Funding Scholarship

About 5 years ago there was a story in the Taiwanese papers about how gangsters were giving “scholarships” to students. Gangs needed students with advanced legal and business skills. By paying for the students to go to school, the gangsters ensured that the students would come and work for them after graduation.

Today, in a comment elsewhere on Savage Minds, I discovered a new article by David Price, of Threatening Anthropology fame, about intelligence agency recruitment in the universities. In the new Intelligence Community Scholars Program (ICSP), “unnamed intelligence agencies” will ”’enter into contractual agreements with individual’ students.” Price suggests that the funding could amount to as much as $160,000 over a four year period.

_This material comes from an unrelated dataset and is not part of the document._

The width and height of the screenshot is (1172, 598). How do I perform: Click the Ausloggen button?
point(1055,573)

What struck me is how much the incentive structure of these ICSP resembled that of Taiwan’s gangsters:

if ICSP recipients decline to work for their sponsoring intelligence agency upon completing of their education, then the student “shall be liable to the United States for an amount equal to the total amount of the scholarships received[and] the interest on the amounts of such awards which would be payable if at the time the awards were received they were loans bearing interest at the maximum legal prevailing rate, as determined by the Treasurer of the United States, multiplied by three.” In other words, spy or have a lousy credit rating for the rest of your life.

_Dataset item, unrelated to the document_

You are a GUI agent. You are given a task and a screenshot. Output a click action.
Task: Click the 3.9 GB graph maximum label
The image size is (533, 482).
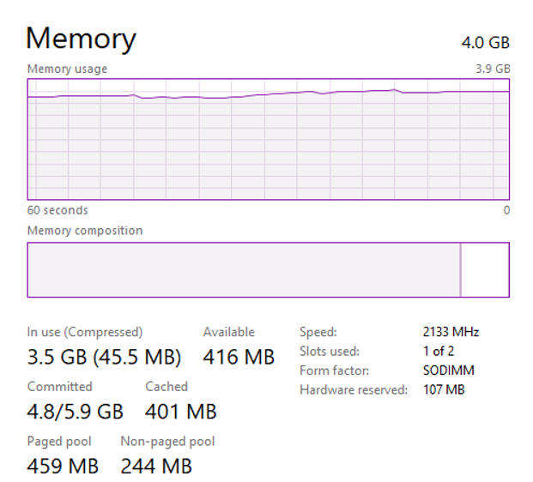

In an earlier article David Price had suggested that CIA funded students could end up spying on their fellow students and faculty. Pat Roberts, Chair of the Senate Intelligence Committee, responded to these concerns by claiming that

legal safeguards against domestic spying are in place that weren’t in the 1950s and 1960s, when the anti-Communist fervor of former Sen. Joe McCarthy and FBI chief J. Edgar Hoover created a climate that contributed to agency abuses. Specifically, a 1981 presidential executive order clearly prohibits physical surveillance of American citizens by agencies other than the FBI.

However, as David Price points out, such legal obstacles were obviated by the U.S. Patriot Act.

One thought on “Funding Scholarship

  1. In the words of David Byrne, “same as if ever was”…
    In the war on terror, academic freedom will wind up as collateral damage.